C.A.R. released their 2015 forecast:
The California median home price is forecast to increase 5.2 percent to $478,700 in 2015, following a projected 11.8 percent increase in 2014 to $455,000. This is the slowest rate of price appreciation in four years.
“With the U.S. economy expected to grow more robustly than it has in the past five years and housing inventory continuing to improve, California housing sales and prices will see a modest upward trend in 2015,” said C.A.R. Vice President and Chief Economist Leslie Appleton-Young. “While the Fed will likely end its quantitative easing program by the end of this year, it has had minimal impact on interest rates, which should only inch up slightly and remain low throughout 2015. This should help moderate the decline in housing affordability we saw occur over the past two years.”
“Additionally, the state will continue to see a bifurcated market, with the San Francisco Bay Area outperforming other regions, thanks to a more vigorous job market and tighter housing supply.”

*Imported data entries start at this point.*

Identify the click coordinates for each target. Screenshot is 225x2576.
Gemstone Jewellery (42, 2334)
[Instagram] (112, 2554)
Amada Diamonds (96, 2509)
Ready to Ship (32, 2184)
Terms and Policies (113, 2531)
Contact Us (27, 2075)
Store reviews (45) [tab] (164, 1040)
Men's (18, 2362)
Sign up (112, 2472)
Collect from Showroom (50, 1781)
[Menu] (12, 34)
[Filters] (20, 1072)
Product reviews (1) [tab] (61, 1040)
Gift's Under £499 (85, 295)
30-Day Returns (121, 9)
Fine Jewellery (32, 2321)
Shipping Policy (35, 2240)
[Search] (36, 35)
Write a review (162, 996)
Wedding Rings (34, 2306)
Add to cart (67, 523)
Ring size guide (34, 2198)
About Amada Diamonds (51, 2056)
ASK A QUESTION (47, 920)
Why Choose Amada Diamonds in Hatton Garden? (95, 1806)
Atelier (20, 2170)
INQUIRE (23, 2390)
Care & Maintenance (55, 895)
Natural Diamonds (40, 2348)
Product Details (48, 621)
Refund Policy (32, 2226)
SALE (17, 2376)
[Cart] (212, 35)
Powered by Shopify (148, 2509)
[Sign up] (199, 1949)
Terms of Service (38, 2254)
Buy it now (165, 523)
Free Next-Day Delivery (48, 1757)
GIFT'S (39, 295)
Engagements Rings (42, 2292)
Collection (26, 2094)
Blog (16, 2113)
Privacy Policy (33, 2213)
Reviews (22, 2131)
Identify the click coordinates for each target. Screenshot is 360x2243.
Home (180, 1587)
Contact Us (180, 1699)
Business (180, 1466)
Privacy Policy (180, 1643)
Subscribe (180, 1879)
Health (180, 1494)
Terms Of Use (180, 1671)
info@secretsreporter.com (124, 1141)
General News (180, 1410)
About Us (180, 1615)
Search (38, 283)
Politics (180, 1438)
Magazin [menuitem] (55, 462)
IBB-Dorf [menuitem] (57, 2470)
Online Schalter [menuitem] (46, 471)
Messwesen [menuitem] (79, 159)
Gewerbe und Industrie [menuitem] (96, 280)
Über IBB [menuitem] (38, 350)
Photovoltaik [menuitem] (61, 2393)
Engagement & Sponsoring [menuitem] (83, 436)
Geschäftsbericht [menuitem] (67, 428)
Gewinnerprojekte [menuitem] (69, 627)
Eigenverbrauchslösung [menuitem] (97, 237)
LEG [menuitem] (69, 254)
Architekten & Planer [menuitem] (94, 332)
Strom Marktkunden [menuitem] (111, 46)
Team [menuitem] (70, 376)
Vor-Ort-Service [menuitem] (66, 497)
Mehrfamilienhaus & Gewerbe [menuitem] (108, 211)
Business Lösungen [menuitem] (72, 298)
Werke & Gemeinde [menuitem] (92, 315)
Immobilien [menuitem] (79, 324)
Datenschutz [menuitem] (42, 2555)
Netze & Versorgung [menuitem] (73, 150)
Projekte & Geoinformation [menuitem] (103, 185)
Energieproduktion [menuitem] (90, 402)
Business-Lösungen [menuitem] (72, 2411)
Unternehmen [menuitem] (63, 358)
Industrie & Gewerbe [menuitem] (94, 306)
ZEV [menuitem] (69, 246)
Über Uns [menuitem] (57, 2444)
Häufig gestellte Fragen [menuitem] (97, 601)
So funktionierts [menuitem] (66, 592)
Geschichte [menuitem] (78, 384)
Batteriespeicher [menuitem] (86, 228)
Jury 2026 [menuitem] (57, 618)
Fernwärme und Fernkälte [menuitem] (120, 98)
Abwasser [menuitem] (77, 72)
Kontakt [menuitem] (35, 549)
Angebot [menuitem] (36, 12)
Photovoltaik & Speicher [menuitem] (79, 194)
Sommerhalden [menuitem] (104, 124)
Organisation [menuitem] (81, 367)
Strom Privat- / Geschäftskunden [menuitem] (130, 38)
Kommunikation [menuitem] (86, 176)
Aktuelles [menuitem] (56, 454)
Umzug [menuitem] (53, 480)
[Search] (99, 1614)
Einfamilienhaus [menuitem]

They are projecting an 8.2% decline in sales this year – and they think sales AND prices will rise next year in spite of their expectations of higher rates and less affordability?
Their own graph shows pendings on a YoY downward trend for two years:
An improving economy next year – if it improves – probably won’t change the momentum of flatline pricing we have experienced over the last few months. The only thing that could directly and positively impact sales and pricing will be mortgage rates in the 3s – hope they stick!